Construction Of Recombinant Goatpox Virus Expressing Green Fluorescence Protein And Expression The G Protein Of Bovine Ephemeral Fever Virus In The Recombinant Vaccinia Virus

Goatpox virus (GPV) mainly infect goat, sheep, cattle and other ruminates but other mammals. When infected GPV, mankind usually wouldn' t show resious disease, even any symptom in infected person. Because GPV genome is charactered by high inheritance stability and strongly tolerance to foreign gene, it can contain a gene long up to 25kb but still retain infectivity. GPV plays an amazing role in the researching fields of virology, immunology and vaccinology. Recently several antigen genes from ruminate have been successfully expression in GPV vector. Recomabinant GPV displayed a prospect in ruminate disease control.Vaccine strain of Goatpox virus (GPV) cultivated and widely used in domestic animals was employed as the mother virus. Tk gene of GPV nonessential region during virus replication was chose as target site and homologous arm when inserting foreign gene. The stability of lacZ gene and eGFP gene expressed in recombinant rGPV-LacZ-GFP downstream of back to back promoter 11 and promoter 7.5 was testified after recombination of the transfer vector pTK-LacZ-GFP with the mother GPV, then lacZ gene in pTK-LacZ-GFP was replaced by gpt gene in order to obtain a purified recombinant GPV expressing foreign gene stably (rGPV-GPT-GFP) by using MPA blocking off the nucleic acid metabolize.

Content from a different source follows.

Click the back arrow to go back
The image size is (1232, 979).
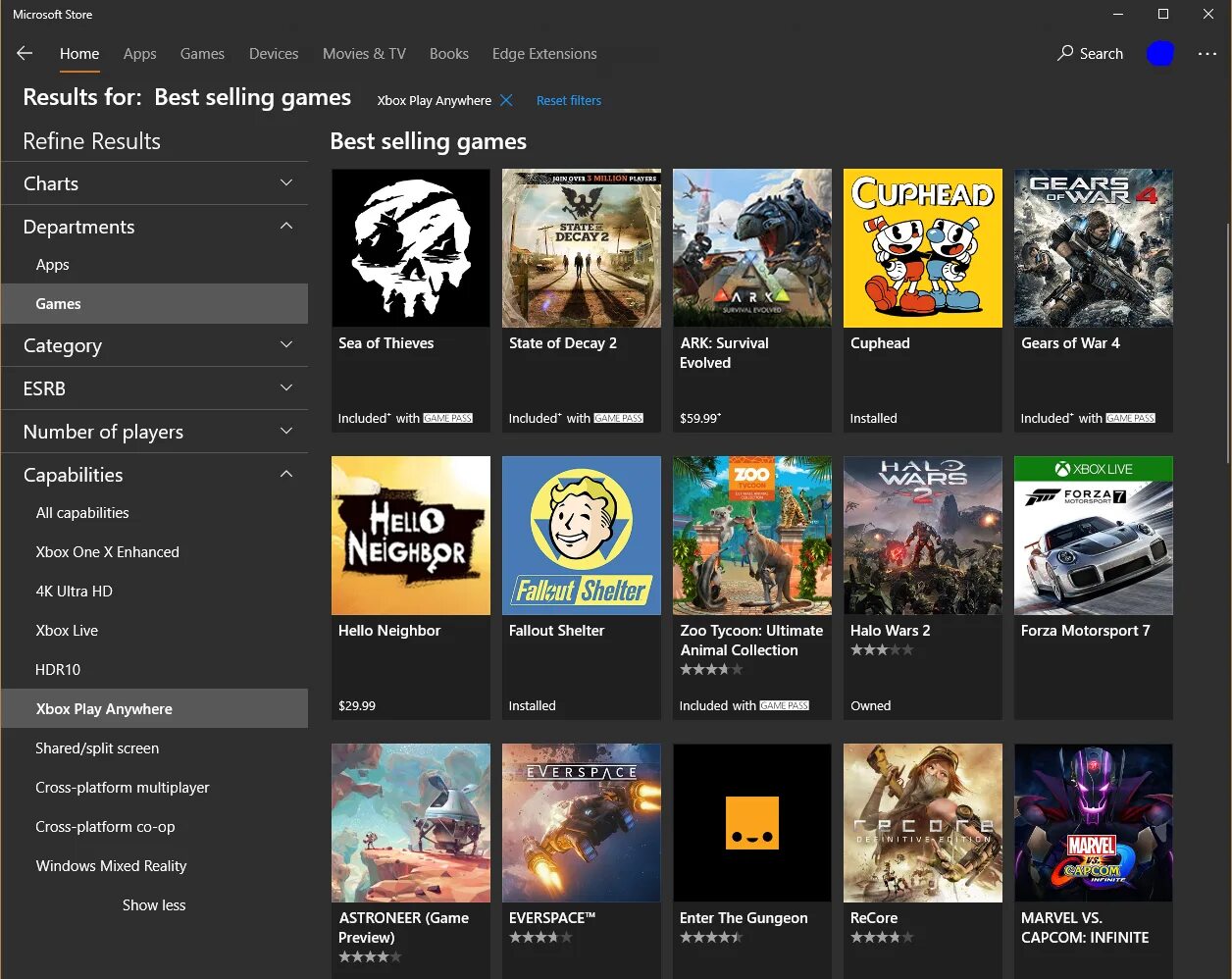[25, 54]
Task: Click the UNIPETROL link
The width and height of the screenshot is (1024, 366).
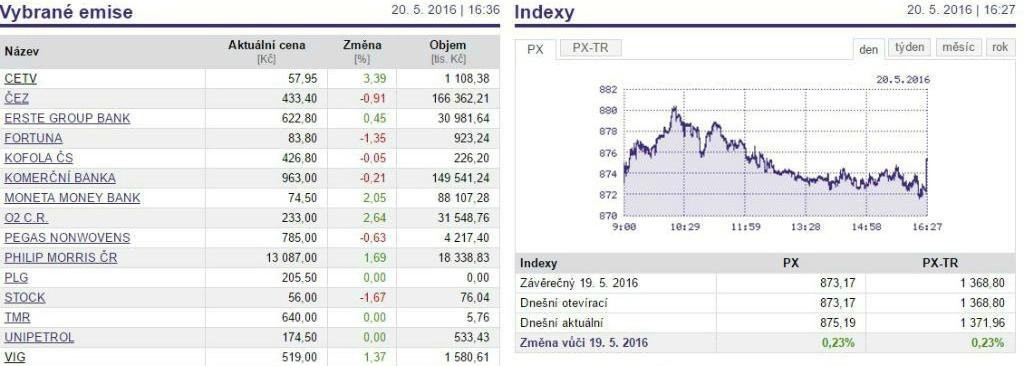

Further more we established recombinant GPV construction system and optimized the purification methods which supplied a technique platform for investigation of live vector vaccine and relative baSal research.Based on pSC11 plasmid, a transfer vector expressing Glycoprotein of recombinant viccinia virus(BEFV) was established. The vector clone into back to back promoter 11 and promoter 7.5 of pSC11 plasmid, lacZ LacZ gene and BEFV G gene were separately cloned into downstream of promoter 11 and promoter 7.5 of pSC11 plasmid. The recombinant viccinia virus transfered vector pSC11-BEFV-G was cotransfected with WR stain of VV at HeLa cell by calcium phosphate-DNA coprecipitation method. The sensitivity of the recombinant virus to specific serum was studied by indirect immunofluoresence assay (IFA). The result showed that recombinant BEFV G protein was confirmed to possess a specific reaction ability to anti-sera.